>> begin Extract to read

A prominent Muslim scholar has warned that the West’s failure to include the incarceration in Saudi Arabia and elsewhere in the Muslim world of pro-democracy religious scholars risks perpetuating autocratic rule.
“The world manufactures the condition that it condemns. We don’t rise up to condemn the persecution of Muslim democrats when it occurs, and we don’t go out of our way to protect Muslim democrats. In fact, there is a deeply embedded hypocrisy when it comes to the Muslim world,” said Khaled Abou el Fadel, a Kuwait-born University of California Los Angeles (UCLA) Islamic law professor and human rights activist.
Mr. Abou el Fadel was speaking at a virtual conference, organized by the Washington-based Arab Center for Law and Research to focus attention on Sheikh Salman al Oudeh, a popular but controversial religious scholar, who is one of several religious figures incarcerated since 2017 on terrorism-related charges. Saudi prosecutors have demanded the death sentence for Mr. Al-Oudeh.
The conference was held days after prominent Saudi women’s rights activist Loujain al-Hathloul was released after more than three years in prison as part of the kingdom’s effort to blunt criticism from the Biden administration that has pledged to make human rights a central plank of its foreign policy.
Read more: US ‘concerned’ on Saudi women activist sentence
Mr. Al-Oudeh was detained after he called in a tweet to his millions of followers for reconciliation with Qatar in the wake of the economic and diplomatic boycott imposed by Saudi Arabia, the United Arab Emirates, Bahrain, and Egypt on the Gulf state.
A long-standing Islamist proponent of reform in Saudi Arabia with an affinity for the Muslim Brotherhood, Mr. Al-Oudeh has been in and out of prison as his thinking evolved from a degree of support for jihadism against foreign occupation to becoming a key figure in the government’s efforts to rehabilitate militants and steer youth away from militancy.
Al Oudeh’s attempt to challenge the Saudis
In the wake of the 2011 popular Arab revolts that toppled the leaders of Tunisia, Egypt, Libya, and Yemen, Mr. Al Oudeh became a proponent of peaceful revolution to achieve social and political change, the importance of civil society, humanist interpretations of Islam, contextualization of Islamic law, rejection of theocracy, pluralism as opposed to sectarianism, minority rights, and democracy.
He laid out his thinking that was grounded in Islamic tradition in a book, Aislat al-Thawra (Questions of Revolution), that was immediately banned in Saudi Arabia. Mr. Al-Oudeh was initially barred from leaving the kingdom and delivering sermons in mosques while his popular television program was shut down.
Critics charged that Mr. Al-Oudeh’s thinking represented a fusion of Western principles with his Salafist background rather than a break with the ultra-conservative school of thought. They also asserted that the scholar vacillated between silence and reconciliation on issues of gender and minorities such as Shiites.
Should activists be persecuted?
Mr. Abou el Fadel, who has rejected repeated Saudi attempts to co-opt him, positioned the importance of thinkers like Mr. Al-Oudeh and the need to include them in Western support of human rights in Saudi Arabia and elsewhere in the Middle East in the context of a sustained autocratic campaign to suppress any call for political change that is rooted in Islamic theology.

>> end Extract to read

> **Goal A**
Translate this sentence from the article about jailed Saudi religious scholars into Spanish: "Saudi prosecutors have demanded the death sentence for Mr. Al-Oudeh."
> **Goal B**
Reproduce the part of the article about jailed Saudi religious scholars that runs between "Al Oudeh’s attempt" and "rights, and democracy.", inclusive.

>> begin Raw data

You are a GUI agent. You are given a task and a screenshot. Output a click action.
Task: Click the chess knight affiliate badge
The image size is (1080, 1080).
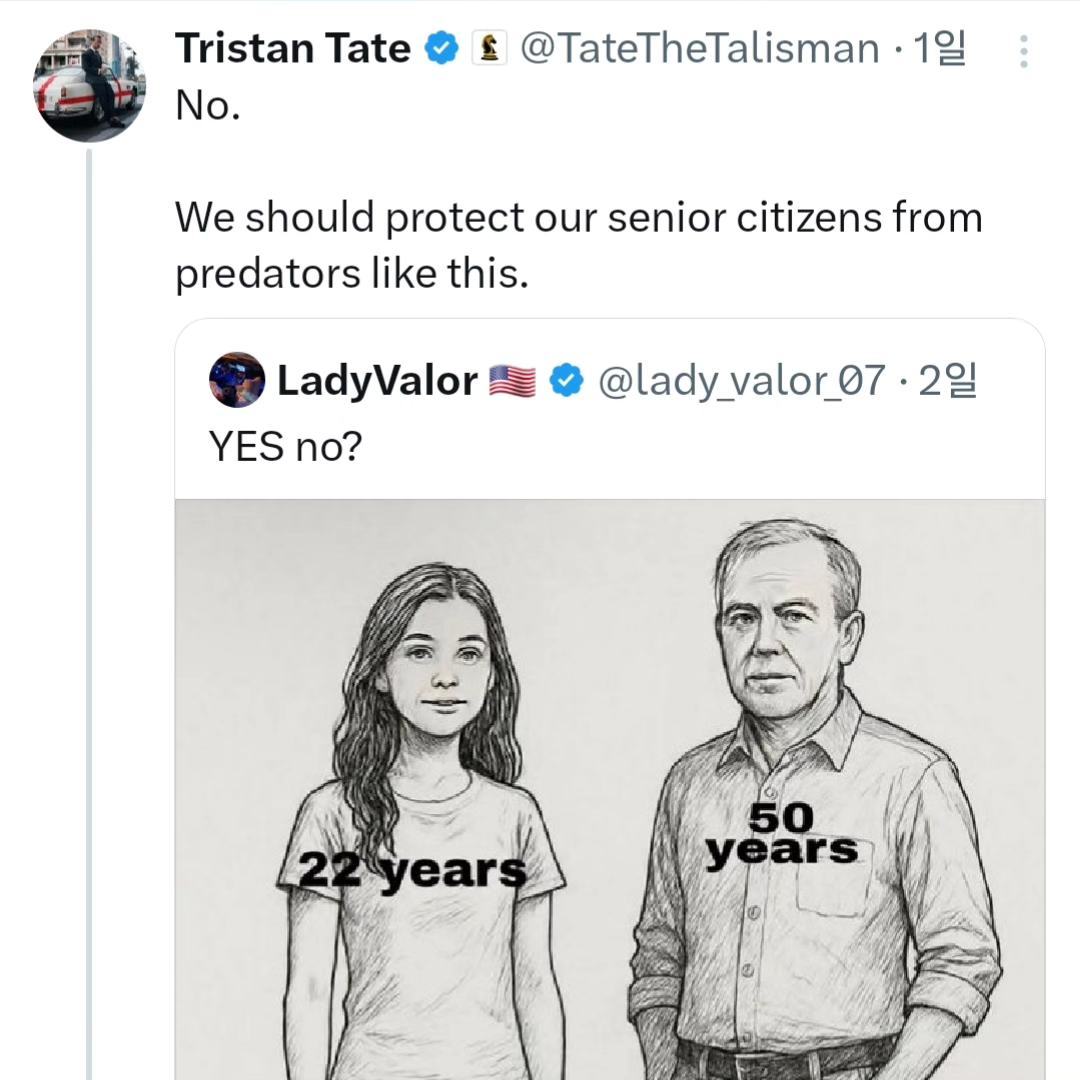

>> end Raw data

> **Exercise response A**
Los fiscales saudíes han pedido la pena de muerte para el Sr. Al-Oudeh.

> **Exercise response B**
Al Oudeh’s attempt to challenge the Saudis
In the wake of the 2011 popular Arab revolts that toppled the leaders of Tunisia, Egypt, Libya, and Yemen, Mr. Al Oudeh became a proponent of peaceful revolution to achieve social and political change, the importance of civil society, humanist interpretations of Islam, contextualization of Islamic law, rejection of theocracy, pluralism as opposed to sectarianism, minority rights, and democracy.